WHY OUTSOURCE YOUR CREATIVE STRATEGY?
Charlotte Beers of Ogilvy and Mather said it best in this excerpt from a speech she gave many years ago... "What do ad agencies do that's unique?"

“Let me suggest that the people in advertising are deliberately, joyfully, urgently different from our clients, not better, different ... We do offer something to clients they can't get elsewhere. We are people you could never hire, for ideas you could never have.

Conversely, our clients have a kind of mastery we don't have. They take risks, have great drive, thoroughness to make it happen, ensure against failure, scope and scale for our ideas.

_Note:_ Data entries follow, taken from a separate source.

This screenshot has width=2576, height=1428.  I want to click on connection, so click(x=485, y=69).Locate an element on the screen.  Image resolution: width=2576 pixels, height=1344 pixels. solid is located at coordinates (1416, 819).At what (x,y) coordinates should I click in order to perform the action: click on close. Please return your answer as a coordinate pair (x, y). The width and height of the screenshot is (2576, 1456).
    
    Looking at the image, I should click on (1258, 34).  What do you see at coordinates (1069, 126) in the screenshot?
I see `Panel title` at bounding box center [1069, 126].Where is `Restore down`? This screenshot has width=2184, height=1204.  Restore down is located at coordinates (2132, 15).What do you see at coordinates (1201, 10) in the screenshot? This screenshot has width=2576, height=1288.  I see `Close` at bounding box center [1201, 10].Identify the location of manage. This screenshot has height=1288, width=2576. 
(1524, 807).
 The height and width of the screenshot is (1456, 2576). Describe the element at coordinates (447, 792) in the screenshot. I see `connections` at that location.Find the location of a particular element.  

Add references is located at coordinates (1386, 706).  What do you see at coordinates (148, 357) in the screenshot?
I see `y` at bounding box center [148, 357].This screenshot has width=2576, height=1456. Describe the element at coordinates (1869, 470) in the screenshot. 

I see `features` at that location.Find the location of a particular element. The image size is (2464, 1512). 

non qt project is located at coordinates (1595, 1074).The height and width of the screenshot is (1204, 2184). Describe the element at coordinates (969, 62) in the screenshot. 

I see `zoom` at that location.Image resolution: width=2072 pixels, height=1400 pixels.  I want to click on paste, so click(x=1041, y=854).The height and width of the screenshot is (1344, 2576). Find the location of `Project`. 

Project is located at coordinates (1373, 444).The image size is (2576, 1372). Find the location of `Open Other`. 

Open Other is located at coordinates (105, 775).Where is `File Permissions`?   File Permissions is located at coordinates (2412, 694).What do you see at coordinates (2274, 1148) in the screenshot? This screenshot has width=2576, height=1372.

We match mastery with inspiration ... all the "I" words; ideas, imagination, insight, and intuition. If clients are in charge of the linear logical world of common sense, we are responsible for uncommon sense. In thousands of offices all over the country, clients are saying in meetings with their agency - Well, I hadn't thought of it that way... Clients see people as consumers first, we "see" consumers as people first. The most successful clients, the most profitable clients have a profound appreciation of our differences.

Companies organize people, product and profit. Agencies organize ideas. It is the duty of the former to protect the power of the latter. It does take a different culture to nourish idea people, we need a place where we can entertain visions, a place where we can keep fantasy, ridicule and doubt alive and well. It's passion that makes an ad agency.”